Gefrorenes Wasser. Eines der vier Elemente in einem ganz anderen Zustand. Und nichts desto trotz bleibt es Wasser. Kontrollierbar für einige, ganz besondere Menschen.
Vorsichtig berühre ich die kalte Fensterscheibe. Die vier Elemente. Wie viel einfacher und sorgenfreier alles ohne sie wäre. Das Leben von meiner Schwester und mir wäre ganz normal und käme mir nicht wie irgendeine abgedrehte Geschichte vor, die sich jemand ausgedacht hat. Für einen kurzen Moment sehne ich mich nach meinem alten Leben zurück. Zurück nach damals, als alles noch anders war, als alles noch so normal erschien. Diese Zeit scheint so weit entfernt und gleichzeitig doch so nah zu sein, dass ich sie beinahe greifen kann. Ein scharfer Stich voll Melancholie durchzuckt mich.
„Brionny, was ist? Können wir jetzt weiter machen?" Seufzend wende ich mich von meinem Fenster und den Schneeflocken ab und kehre in die Realität zurück. Ich sitze in meinem Zimmer auf dem Schreibtischstuhl, den ich ans Fenster geschoben habe. Ein grelles Licht von der Decke beleuchtet den Raum und erhellt Ordner, Schulbücher, Aufzeichnungen, so wie ein Durcheinander von Aufgabenblättern, die auf dem Boden verstreut liegen. Zwischen ihnen sitzt mein bester Freund Pietro Belluco. Er hat die Beine im Schneidersitz übereinander gelegt. Auf seinen Knien ruht ein Oxford Dictonary für Synonyme und mit dem Rücken lehnt er sich gegen mein Bett. Währenddessen versucht er, seinen Englischaufsatz zu bearbeiten.

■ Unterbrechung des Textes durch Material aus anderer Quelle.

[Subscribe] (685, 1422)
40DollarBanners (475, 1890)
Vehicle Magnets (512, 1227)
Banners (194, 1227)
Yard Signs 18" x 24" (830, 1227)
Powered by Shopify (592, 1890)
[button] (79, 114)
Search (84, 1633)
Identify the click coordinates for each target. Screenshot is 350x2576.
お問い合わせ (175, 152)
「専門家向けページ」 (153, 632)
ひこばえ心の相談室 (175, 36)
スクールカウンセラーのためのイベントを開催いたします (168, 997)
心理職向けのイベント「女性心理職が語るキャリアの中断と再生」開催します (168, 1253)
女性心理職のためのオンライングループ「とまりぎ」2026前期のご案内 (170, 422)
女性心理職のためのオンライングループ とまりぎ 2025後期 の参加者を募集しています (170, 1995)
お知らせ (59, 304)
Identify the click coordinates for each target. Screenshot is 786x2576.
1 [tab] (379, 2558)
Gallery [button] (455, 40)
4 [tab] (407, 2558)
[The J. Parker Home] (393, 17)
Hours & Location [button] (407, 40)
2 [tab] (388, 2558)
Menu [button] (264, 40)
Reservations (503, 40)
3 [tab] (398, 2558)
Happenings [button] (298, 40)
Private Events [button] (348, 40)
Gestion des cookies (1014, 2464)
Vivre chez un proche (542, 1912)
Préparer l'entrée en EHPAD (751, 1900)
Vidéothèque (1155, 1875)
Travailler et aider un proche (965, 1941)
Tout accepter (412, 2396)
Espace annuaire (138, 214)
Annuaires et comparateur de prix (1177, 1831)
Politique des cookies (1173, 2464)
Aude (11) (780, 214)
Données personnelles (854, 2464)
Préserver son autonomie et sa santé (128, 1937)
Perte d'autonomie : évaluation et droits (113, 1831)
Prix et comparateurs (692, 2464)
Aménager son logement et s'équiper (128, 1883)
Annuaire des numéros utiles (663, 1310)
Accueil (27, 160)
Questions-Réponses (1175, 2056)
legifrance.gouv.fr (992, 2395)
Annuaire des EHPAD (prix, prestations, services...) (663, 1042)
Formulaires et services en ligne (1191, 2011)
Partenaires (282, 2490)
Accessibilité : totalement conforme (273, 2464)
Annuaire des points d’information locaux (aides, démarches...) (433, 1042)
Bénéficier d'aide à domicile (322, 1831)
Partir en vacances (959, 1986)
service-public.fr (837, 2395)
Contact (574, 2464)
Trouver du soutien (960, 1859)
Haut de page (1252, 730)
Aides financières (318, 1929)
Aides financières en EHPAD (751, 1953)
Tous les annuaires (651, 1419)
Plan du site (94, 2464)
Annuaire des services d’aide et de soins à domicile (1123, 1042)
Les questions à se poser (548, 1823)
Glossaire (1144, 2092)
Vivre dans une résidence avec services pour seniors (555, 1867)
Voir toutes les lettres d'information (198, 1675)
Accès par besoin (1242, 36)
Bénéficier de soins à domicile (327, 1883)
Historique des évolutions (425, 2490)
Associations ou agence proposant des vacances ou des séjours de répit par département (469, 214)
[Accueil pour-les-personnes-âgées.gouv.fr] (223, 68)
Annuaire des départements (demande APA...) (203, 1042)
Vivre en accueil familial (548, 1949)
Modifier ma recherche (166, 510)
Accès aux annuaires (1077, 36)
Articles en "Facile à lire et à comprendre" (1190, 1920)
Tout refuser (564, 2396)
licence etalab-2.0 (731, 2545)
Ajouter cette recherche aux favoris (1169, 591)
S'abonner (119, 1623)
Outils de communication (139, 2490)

„Hm ja, hab bloß nachgedacht", nuschele ich und lächele entschuldigend.
„Über die Elemente?", fragt Pietro und errät meine Gedanken sofort. Langsam nicke ich. In letzter Zeit muss ich oft an die Elemente denken. Zumindest dann, wenn ich gerade nicht mit Lernen beschäftigt bin. In knapp zwei Monaten stehen nämlich die Abschlussprüfungen an. Deshalb treffen Pietro und ich uns mindestens einmal in der Woche zum Lernen. Da Pietro grottenschlecht in Englisch ist, gebe ich ihm Nachhilfe. Englisch ist meine zweite Muttersprache und Pietro nimmt meine Verbesserungsvorschläge gerne an. Aber auch für die anderen Fächer lernen wir zusammen. Zwei Köpfe sind bekanntlich ja meist klüger als einer.
„Du weißt, dass du immer mit mir reden kannst?", fügt Pietro langsam hinzu, als ich ihm nicht antworte.
„Ja, das weiß ich und dafür bin ich auch unglaublich dankbar." Mit dem Schreibtischstuhl rutsche ich vorsichtig über die lose Diele vor meinem Fenster. Sie knarrt leise und verräterisch. Fast schon ironisch, dass damals, vor ungefähr neun Monaten alles mit dieser losen Diele angefangen hat. Damals bin ich mit meiner Familie in eine Kleinstadt an der Küste der Toskana gezogen, in ein Haus, das meine Großeltern geerbt haben. Unter der losen Diele in meinem Zimmer habe ich das Tagebuch der Vorbesitzerin gefunden. Maria Vecca, Pietros Großmutter.
Anfangs fand ich es ziemlich spannend, etwas über Maria und ihr Leben zu erfahren, bis sie schließlich von den Legenden von Pergula berichtet hat, laut denen einige Menschen angeblich über die vier Elemente Erde, Wasser, Feuer und Luft herrschen können. Marias Sohn, Pietros Onkel Giacomo beherrschte alle vier Elemente, weshalb dessen Vater Bernardo Falcini, der von dem geheimnisvollen fünften Element besessen ist, nach Giacomos Leben und dem aller Elementträger trachtete. Maria ist Bernardo Falcini mit ihrem Sohn damals nur knapp entkommen.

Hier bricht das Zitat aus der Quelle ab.